--- Trecho apresentado ---

No final de semana passado, o ministro Edson Fachin retirou
da pauta da segunda turma do Supremo Tribunal Federal o julgamento de um
recurso de Lula que poderia, entre outras opções, culminar na transferência do
petista para a prisão domiciliar. Fachin agiu para barrar uma eventual vitória
de Lula no STF, em tabelinha com o Tribunal Regional Federal da 4ª
Região.
A vice-presidência do TRF-4, a quem cabe analisar a
admissibilidade da apelação de Lula em tribunais superiores, rejeitou a larga
maioria dos argumentos inseridos pela defesa do ex-presidente no recurso
extraordinário ao Supremo. Isso foi feito faltando faltando 4 dias para a
análise na segunda turma.
Uma hora após a decisão no TRF-4, Fachin alegou que a
situação processual de Lula foi alterada e enterrou a análise da medida
cautelar que seria feita pela segunda turma na terça (26). Essa medida pedia,
em suma, que a pena de Lula fosse suspensa até o fim do julgamento dos recursos
ao caso triplex nas instâncias superiores ao TRF-4.
Na prática, o ex-presidente poderia ser solto e ficaria apto
a concorrer à Presidência. Com a decisão de Fachin, as chances de isso ocorrer
em um futuro próximo foram praticamente anuladas.
Abaixo os detalhes da decisão da vice-presidente do TRF-4,
Maria de Fátima Freitas Labarrère.
Ela rebateu 8 argumentos da defesa da seguinte forma:
1) MORO NÃO É O JUIZ NATURAL DO CASO TRIPLEX
A defesa de Lula alegou que o juiz natural da causa deveria
ser de São Paulo, onde os fatos relatados teriam supostamente ocorrido.
A vice-presidente do TRF-4 decidiu que "não merece
trânsito a pretensão recursal no que concerce à alegação de violação ao
princípio do Juiz natural, uma vez que tal exame depende da prévia análise das
normas infraconstitucionais". Ela citou decisão do STF que define: "O
Supremo Tribunal Federal já assentou, sob a sistemática da repercussão geral,
que suposta ofensa aos princípios do devido processo legal, da ampla defesa, do
contraditório e dos limites da coisa julgada, quando a violação é debatida sob
a ótica infraconstitucional, não apresenta repercussão geral, o que torna
inadmissível o recurso extraordinário."

--- Registros de dados ---
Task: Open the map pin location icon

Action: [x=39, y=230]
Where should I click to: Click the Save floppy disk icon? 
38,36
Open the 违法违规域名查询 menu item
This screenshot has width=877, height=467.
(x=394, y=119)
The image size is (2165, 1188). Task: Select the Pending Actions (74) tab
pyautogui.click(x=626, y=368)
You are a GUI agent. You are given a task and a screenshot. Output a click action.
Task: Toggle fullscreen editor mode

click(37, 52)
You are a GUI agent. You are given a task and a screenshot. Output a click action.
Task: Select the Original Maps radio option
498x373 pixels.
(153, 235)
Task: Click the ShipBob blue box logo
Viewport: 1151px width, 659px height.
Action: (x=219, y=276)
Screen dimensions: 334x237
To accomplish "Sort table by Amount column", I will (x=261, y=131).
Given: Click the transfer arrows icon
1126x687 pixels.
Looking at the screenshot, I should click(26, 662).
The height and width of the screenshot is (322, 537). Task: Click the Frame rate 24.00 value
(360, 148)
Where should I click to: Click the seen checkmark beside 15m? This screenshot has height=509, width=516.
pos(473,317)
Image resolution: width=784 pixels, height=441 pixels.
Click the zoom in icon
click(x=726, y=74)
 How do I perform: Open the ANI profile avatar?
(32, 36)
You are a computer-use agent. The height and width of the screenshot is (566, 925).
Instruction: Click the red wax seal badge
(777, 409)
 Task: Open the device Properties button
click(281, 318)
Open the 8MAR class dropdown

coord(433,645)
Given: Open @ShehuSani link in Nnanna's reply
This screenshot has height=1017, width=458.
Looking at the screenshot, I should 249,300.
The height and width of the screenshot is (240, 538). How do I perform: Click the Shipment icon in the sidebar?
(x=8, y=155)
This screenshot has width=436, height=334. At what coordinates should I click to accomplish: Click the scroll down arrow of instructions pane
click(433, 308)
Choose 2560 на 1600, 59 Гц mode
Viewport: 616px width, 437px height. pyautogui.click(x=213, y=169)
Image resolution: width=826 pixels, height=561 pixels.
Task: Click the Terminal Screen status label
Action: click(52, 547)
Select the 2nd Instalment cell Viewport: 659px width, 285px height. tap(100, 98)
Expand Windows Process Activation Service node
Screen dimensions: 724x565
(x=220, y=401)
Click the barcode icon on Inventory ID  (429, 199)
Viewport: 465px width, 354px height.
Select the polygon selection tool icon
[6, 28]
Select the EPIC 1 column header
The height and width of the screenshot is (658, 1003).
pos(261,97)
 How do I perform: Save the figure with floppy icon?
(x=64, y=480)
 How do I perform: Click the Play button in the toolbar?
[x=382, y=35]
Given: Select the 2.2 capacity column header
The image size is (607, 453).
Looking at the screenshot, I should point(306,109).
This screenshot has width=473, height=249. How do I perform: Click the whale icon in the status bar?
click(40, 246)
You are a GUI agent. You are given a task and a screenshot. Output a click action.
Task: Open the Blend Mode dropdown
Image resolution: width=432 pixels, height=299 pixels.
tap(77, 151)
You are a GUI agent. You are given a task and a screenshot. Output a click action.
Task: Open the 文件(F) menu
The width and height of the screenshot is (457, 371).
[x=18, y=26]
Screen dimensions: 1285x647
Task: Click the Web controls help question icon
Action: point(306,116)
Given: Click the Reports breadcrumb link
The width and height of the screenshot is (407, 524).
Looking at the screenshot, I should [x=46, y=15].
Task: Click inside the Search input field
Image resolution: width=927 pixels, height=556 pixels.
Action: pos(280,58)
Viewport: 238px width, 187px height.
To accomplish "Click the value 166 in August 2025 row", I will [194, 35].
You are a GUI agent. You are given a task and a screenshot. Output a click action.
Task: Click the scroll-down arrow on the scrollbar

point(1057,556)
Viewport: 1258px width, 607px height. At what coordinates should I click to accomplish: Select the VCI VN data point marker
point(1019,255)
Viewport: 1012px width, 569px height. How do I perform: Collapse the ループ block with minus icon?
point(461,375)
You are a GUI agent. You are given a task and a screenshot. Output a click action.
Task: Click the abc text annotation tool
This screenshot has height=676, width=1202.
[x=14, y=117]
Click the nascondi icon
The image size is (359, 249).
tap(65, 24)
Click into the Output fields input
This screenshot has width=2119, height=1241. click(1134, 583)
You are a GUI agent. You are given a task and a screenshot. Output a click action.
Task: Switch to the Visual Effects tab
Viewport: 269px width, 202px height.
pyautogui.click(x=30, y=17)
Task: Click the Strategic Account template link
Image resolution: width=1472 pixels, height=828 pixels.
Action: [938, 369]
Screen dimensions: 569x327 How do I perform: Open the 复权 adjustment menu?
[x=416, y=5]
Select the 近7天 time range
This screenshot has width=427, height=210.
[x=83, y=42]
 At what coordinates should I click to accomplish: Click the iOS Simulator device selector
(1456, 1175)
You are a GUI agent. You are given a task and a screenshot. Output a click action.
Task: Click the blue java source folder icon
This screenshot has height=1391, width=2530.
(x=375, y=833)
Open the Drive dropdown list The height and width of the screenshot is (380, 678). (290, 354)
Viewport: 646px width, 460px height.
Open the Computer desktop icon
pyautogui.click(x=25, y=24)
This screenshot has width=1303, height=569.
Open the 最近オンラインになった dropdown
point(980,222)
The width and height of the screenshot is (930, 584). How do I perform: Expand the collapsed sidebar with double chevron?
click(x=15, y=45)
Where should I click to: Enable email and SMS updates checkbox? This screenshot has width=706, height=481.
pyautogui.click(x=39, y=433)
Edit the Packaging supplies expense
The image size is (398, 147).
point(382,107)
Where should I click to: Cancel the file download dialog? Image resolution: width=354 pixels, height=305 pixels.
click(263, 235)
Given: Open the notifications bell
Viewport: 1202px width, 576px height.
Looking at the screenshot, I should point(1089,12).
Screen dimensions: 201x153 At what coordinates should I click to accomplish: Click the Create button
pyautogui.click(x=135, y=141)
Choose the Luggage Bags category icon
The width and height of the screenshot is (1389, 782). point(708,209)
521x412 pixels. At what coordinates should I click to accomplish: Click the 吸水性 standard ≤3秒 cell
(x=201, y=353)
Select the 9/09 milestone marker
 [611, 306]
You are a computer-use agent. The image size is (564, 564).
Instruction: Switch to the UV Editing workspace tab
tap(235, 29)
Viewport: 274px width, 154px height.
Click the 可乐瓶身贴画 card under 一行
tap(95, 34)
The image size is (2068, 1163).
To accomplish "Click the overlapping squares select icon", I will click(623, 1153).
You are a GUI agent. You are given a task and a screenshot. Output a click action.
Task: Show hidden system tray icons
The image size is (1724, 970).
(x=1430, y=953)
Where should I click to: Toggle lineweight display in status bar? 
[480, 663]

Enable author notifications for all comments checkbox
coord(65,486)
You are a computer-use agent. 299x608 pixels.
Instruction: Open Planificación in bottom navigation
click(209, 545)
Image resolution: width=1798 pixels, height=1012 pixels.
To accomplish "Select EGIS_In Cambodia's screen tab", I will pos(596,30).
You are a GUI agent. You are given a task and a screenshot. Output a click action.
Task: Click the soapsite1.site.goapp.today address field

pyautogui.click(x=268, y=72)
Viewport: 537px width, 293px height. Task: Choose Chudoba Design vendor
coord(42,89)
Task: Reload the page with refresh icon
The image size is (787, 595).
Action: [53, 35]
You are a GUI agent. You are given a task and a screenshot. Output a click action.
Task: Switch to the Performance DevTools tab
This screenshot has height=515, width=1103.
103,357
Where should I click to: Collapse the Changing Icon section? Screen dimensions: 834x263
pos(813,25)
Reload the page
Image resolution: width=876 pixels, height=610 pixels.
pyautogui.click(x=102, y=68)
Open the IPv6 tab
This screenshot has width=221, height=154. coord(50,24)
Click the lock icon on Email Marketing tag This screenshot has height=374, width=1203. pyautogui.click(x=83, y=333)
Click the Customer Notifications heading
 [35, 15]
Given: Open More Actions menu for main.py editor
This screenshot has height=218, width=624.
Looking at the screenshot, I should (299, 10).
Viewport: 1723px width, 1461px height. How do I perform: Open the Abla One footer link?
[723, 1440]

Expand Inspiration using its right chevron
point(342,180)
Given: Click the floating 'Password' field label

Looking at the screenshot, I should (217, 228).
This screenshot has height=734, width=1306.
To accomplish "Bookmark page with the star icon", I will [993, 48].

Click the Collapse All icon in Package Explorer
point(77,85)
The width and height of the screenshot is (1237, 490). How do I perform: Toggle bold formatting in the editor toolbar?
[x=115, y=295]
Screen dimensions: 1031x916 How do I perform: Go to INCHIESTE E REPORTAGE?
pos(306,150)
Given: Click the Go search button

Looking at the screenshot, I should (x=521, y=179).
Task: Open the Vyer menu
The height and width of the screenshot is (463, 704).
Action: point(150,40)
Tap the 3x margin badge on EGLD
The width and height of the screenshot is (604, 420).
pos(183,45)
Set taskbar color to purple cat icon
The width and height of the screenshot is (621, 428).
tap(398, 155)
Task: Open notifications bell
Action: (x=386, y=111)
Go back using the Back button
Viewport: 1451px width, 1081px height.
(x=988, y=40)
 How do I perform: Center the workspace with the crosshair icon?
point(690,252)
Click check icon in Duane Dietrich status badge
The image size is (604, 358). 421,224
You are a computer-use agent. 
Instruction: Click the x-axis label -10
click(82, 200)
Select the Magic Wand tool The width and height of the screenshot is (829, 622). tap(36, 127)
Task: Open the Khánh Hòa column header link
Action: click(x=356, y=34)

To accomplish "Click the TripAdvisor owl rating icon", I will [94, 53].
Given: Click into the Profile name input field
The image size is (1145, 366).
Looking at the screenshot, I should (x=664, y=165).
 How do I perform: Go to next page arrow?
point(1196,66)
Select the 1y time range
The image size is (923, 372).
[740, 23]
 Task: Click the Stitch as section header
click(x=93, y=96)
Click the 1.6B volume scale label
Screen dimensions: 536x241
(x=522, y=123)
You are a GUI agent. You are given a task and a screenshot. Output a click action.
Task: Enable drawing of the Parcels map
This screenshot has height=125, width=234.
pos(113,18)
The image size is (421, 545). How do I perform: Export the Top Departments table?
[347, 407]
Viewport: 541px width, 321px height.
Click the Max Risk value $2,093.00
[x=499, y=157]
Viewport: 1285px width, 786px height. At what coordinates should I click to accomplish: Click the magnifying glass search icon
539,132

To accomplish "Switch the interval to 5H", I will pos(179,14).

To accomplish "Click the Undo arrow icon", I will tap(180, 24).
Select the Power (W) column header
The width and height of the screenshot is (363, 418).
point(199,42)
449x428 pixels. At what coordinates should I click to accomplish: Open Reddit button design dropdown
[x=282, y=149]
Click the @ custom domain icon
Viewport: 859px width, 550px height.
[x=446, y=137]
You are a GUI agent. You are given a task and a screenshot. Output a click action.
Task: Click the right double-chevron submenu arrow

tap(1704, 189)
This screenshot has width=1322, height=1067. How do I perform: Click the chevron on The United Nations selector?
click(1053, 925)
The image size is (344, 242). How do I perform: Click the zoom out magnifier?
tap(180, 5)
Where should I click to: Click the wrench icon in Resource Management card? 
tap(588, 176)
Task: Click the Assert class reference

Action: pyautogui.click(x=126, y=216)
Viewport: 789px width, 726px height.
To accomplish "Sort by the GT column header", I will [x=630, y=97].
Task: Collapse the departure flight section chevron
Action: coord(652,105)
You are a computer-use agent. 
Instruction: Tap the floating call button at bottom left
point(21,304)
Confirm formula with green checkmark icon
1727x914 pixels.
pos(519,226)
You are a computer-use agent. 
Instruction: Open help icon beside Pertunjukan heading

--- Tarefas propostas ---
A) Reproduza tudo o que vai de "A vice-presidência do" até "superiores ao TRF-4." no trecho apresentado.
B) Com base no trecho apresentado, explique por que a vice-presidente do TRF-4 não deu seguimento à alegação de violação ao princípio do juiz natural.
O material reunido aqui provém de outra fonte.

--- Exercício resolvido ---
A)
A vice-presidência do TRF-4, a quem cabe analisar a
admissibilidade da apelação de Lula em tribunais superiores, rejeitou a larga
maioria dos argumentos inseridos pela defesa do ex-presidente no recurso
extraordinário ao Supremo. Isso foi feito faltando faltando 4 dias para a
análise na segunda turma.
Uma hora após a decisão no TRF-4, Fachin alegou que a
situação processual de Lula foi alterada e enterrou a análise da medida
cautelar que seria feita pela segunda turma na terça (26). Essa medida pedia,
em suma, que a pena de Lula fosse suspensa até o fim do julgamento dos recursos
ao caso triplex nas instâncias superiores ao TRF-4.

B) Segundo a vice-presidente, o exame dessa alegação depende da análise prévia das normas infraconstitucionais. Ela citou decisão do STF segundo a qual a suposta ofensa a princípios como o do devido processo legal não apresenta repercussão geral quando é debatida sob a ótica infraconstitucional. Isso torna inadmissível o recurso extraordinário.